++++ TASK DATA ++++

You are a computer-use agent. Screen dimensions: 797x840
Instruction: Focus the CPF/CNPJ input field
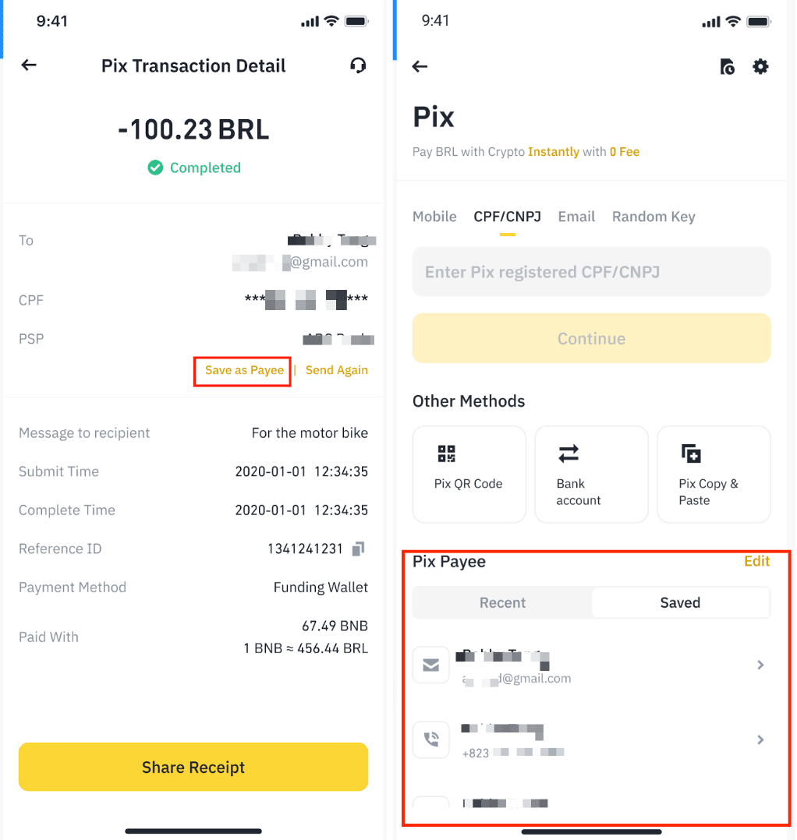tap(591, 272)
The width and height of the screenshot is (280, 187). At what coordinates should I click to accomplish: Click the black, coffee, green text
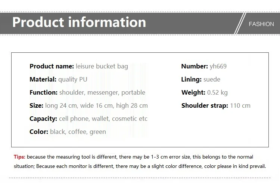[x=78, y=132]
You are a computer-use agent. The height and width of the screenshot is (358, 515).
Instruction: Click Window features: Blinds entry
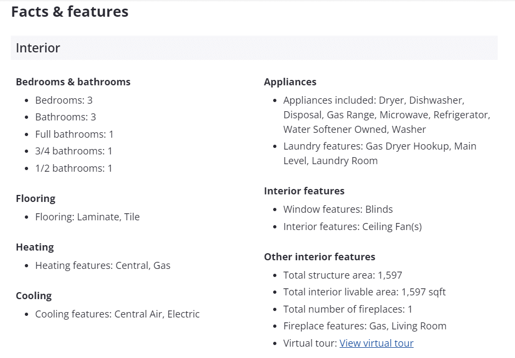click(x=338, y=210)
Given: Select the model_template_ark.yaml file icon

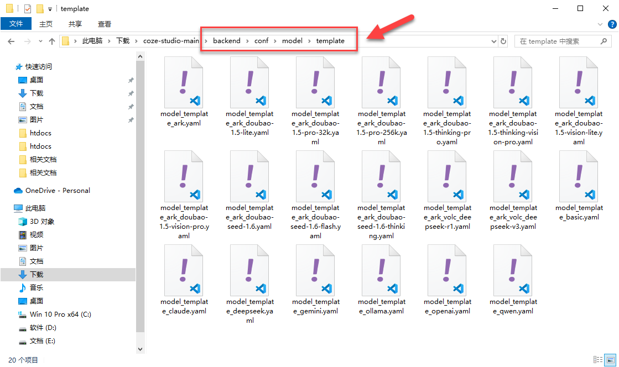Looking at the screenshot, I should 184,82.
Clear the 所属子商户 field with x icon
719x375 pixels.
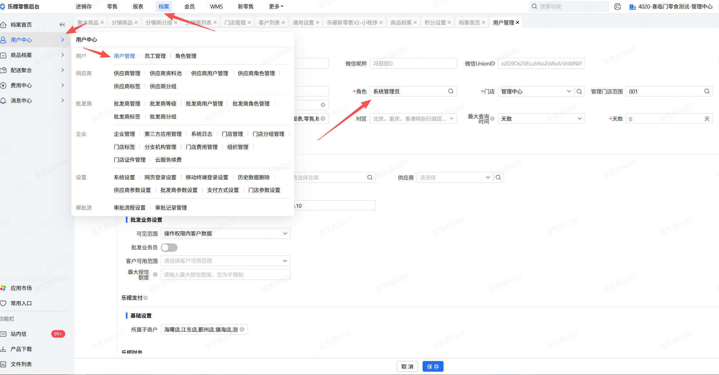tap(242, 329)
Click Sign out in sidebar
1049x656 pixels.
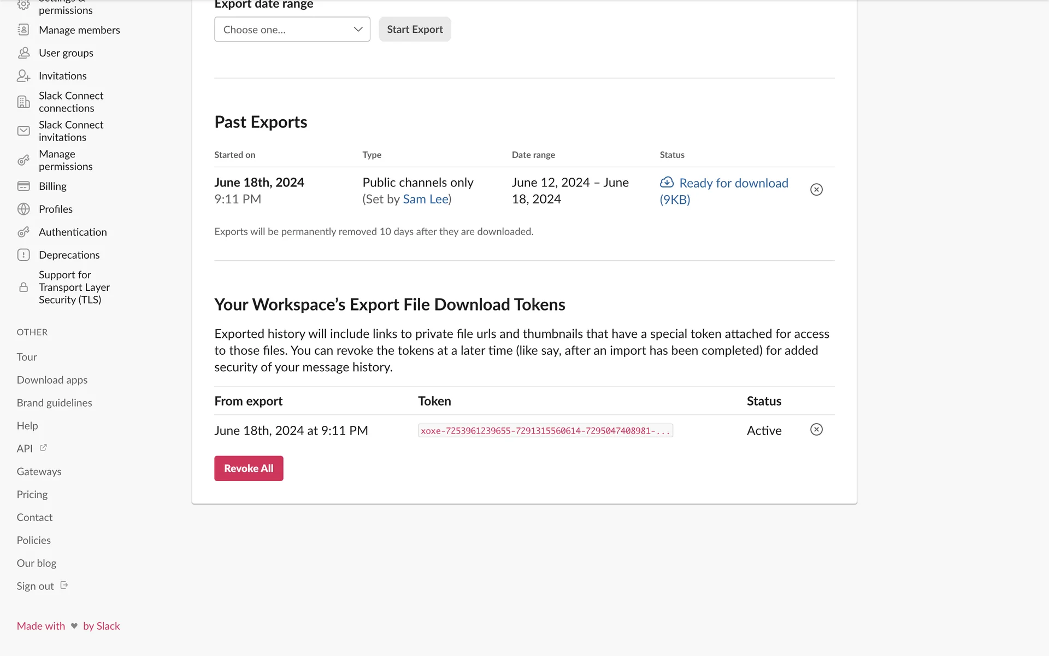click(35, 586)
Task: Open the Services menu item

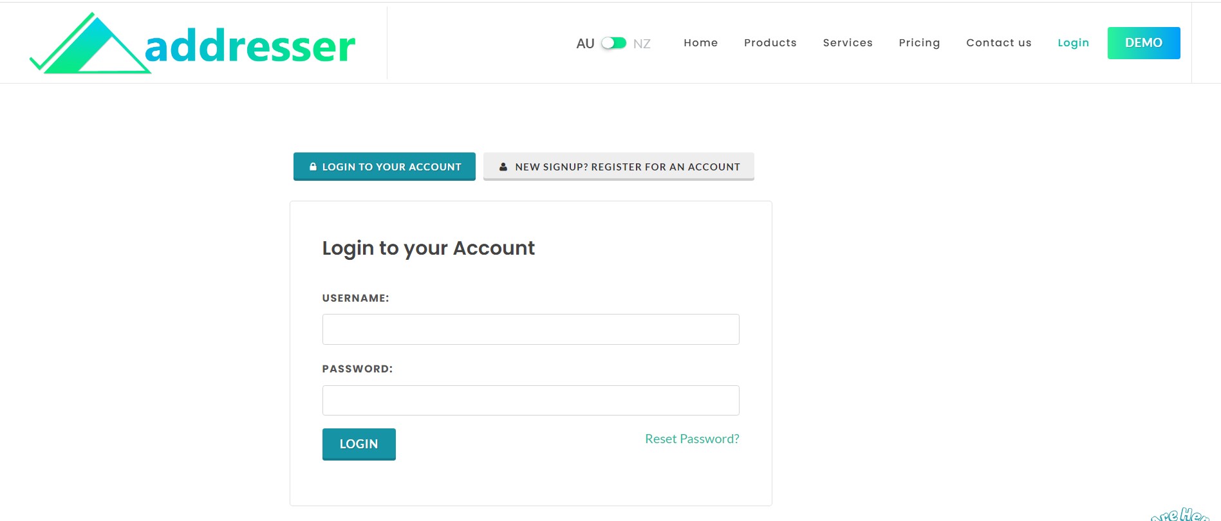Action: (x=848, y=43)
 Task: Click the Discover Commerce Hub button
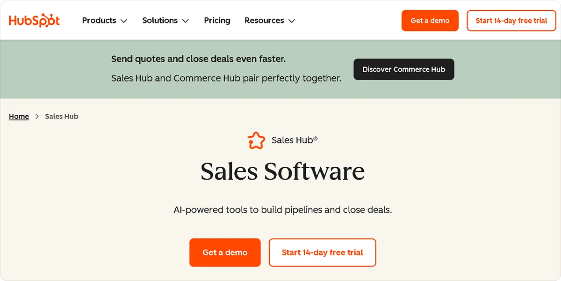click(403, 69)
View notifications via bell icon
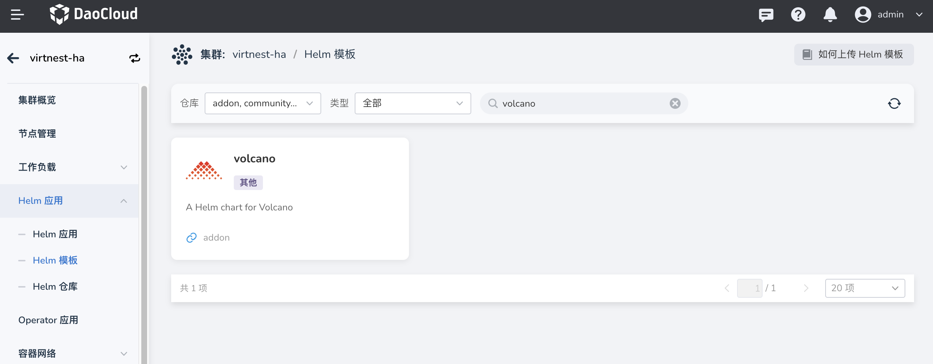 830,15
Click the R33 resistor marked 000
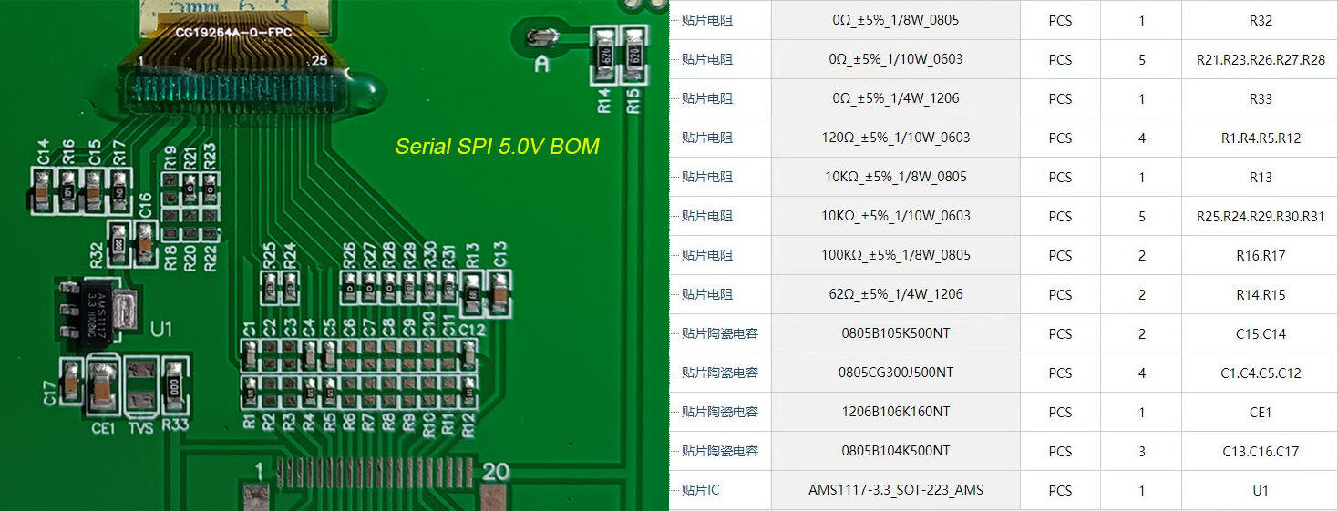Screen dimensions: 1338x511 click(174, 384)
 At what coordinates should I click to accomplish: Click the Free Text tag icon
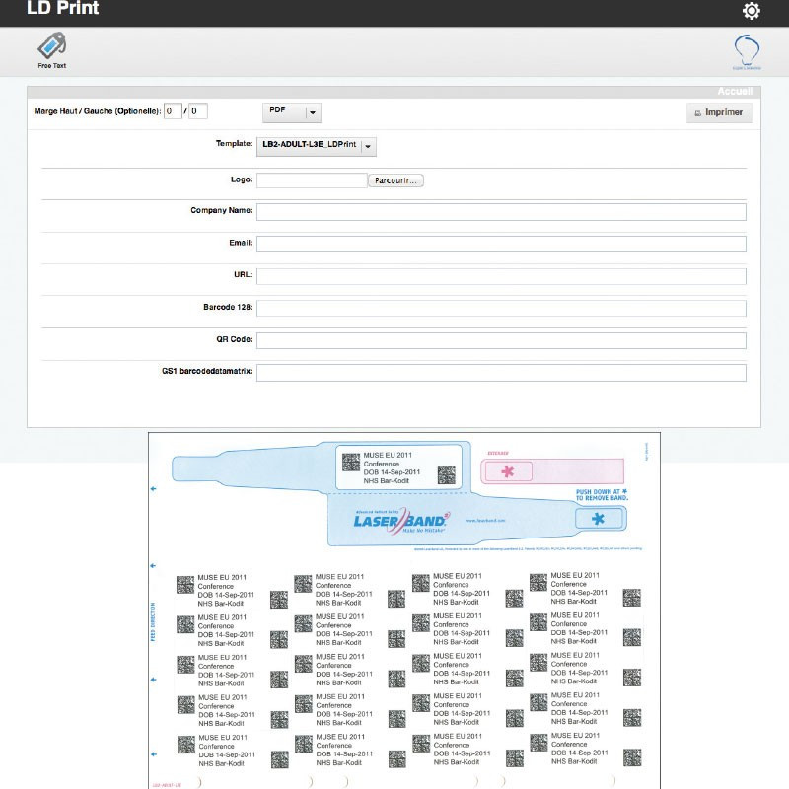click(51, 46)
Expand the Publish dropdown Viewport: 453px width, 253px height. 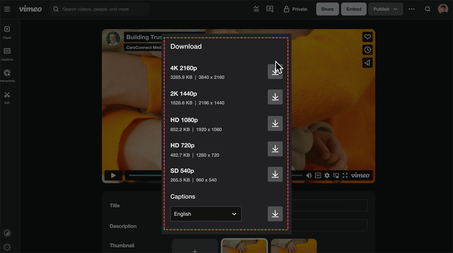(385, 9)
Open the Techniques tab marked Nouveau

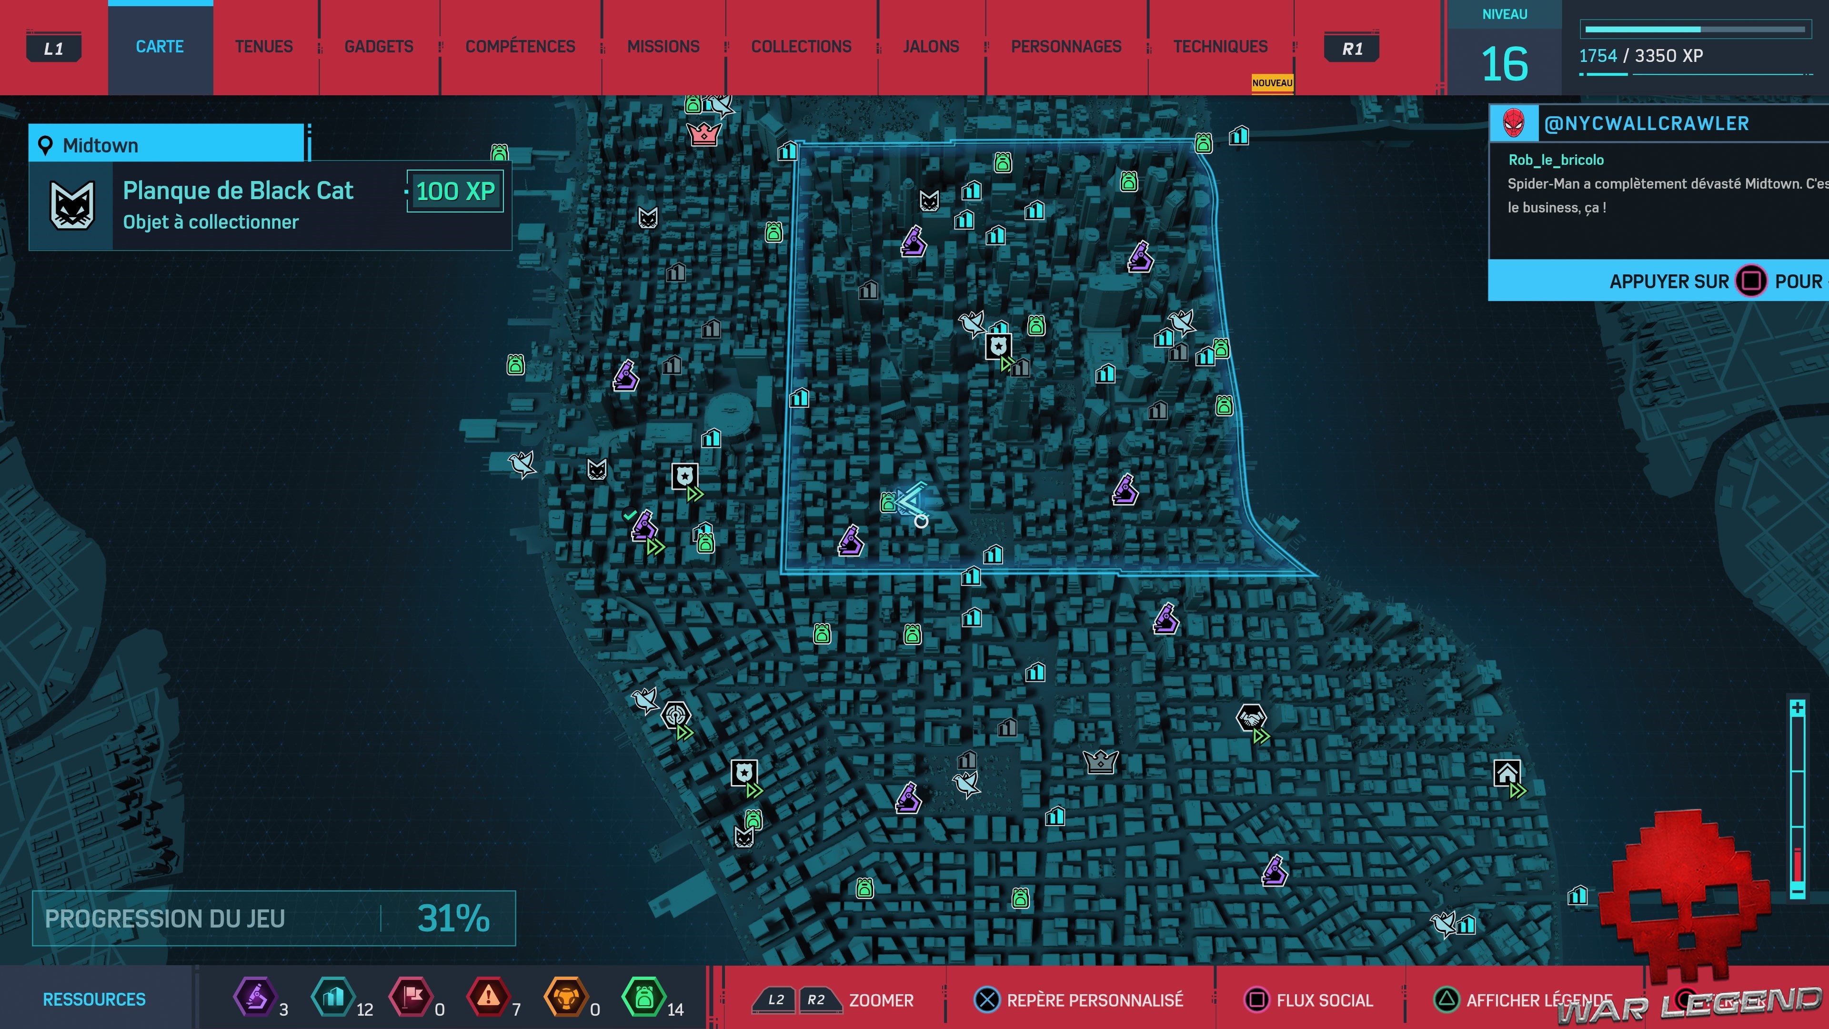pyautogui.click(x=1220, y=47)
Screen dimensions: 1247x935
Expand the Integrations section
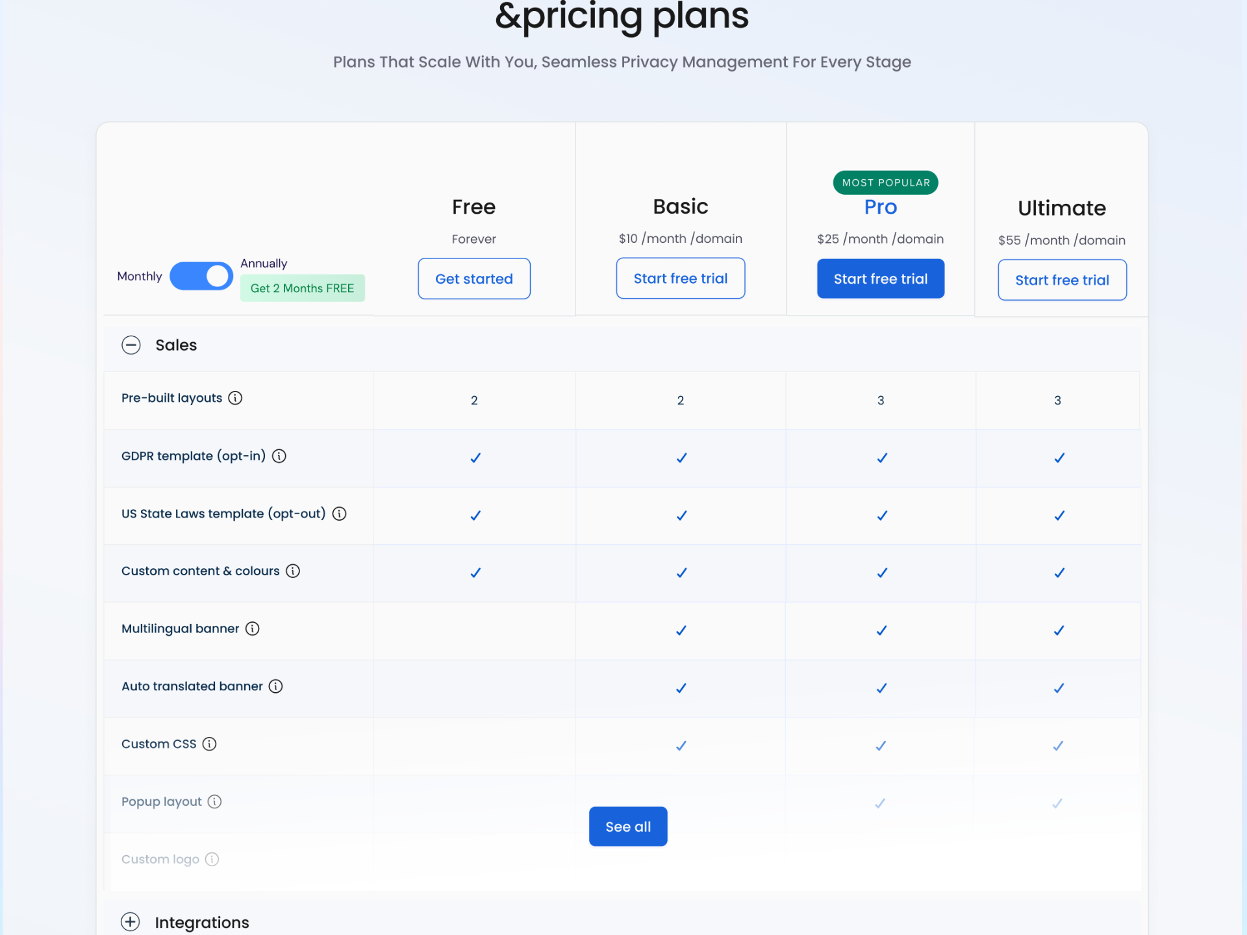click(131, 922)
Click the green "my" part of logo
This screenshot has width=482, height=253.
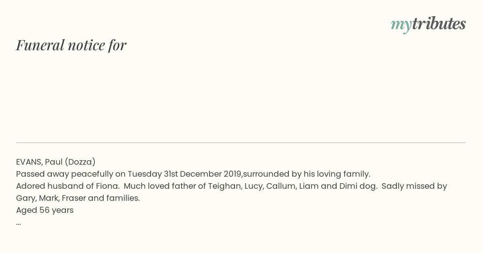click(x=401, y=26)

++++

▶ [THE PROBLEM]:
Rewrite the part of the listing that opens with the line containing "The width and" and closes with the line containing "[x=78, y=132]", keeping the request text and shifting each coordinate in the answers up by 119. Leave out the pictures.

▶ [RESULT OF THIS TASK]:
The width and height of the screenshot is (280, 187). At what coordinates should I click to accomplish: Click the black, coffee, green text
[x=197, y=251]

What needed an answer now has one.